Problem to work on →
Of all the lines below, output only those starting at the one with "The image size is (947, 666)." and ending at the one with "Open the Daily Chat forum", both ends included, exactly as written.

Given records →
Content starts
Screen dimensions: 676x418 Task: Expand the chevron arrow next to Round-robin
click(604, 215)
Content ends
Content starts
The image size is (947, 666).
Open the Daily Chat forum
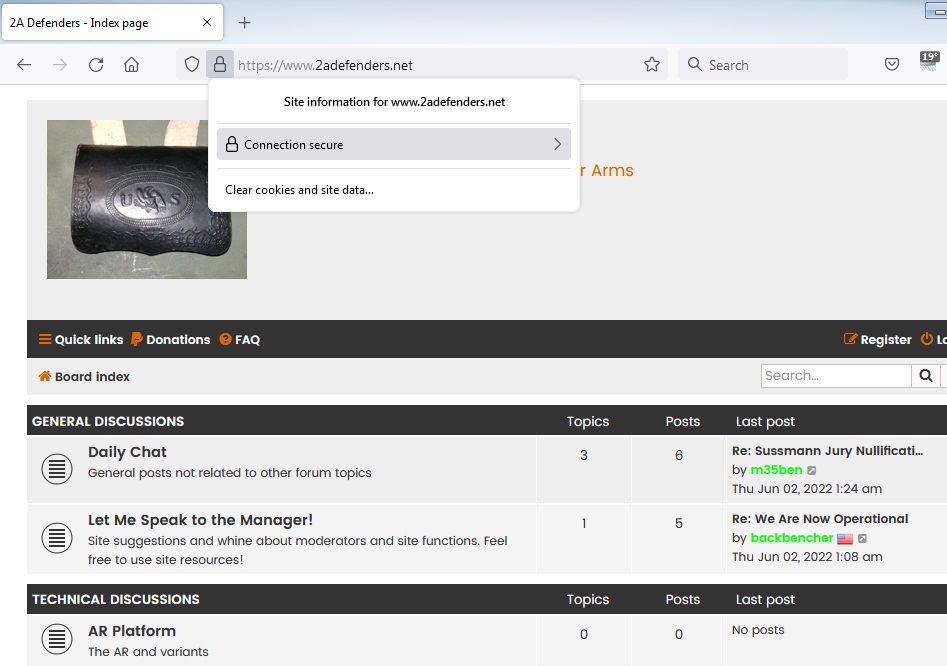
Content ends
Content starts
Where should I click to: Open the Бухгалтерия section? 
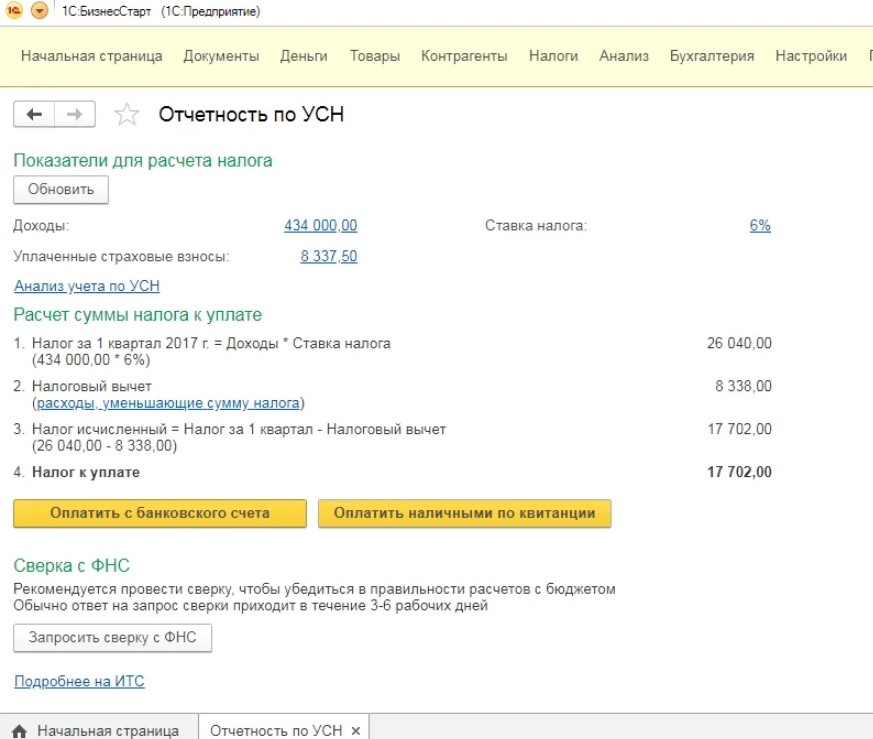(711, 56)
Content ends
Exercise solution →
The image size is (947, 666).
Open the Daily Chat forum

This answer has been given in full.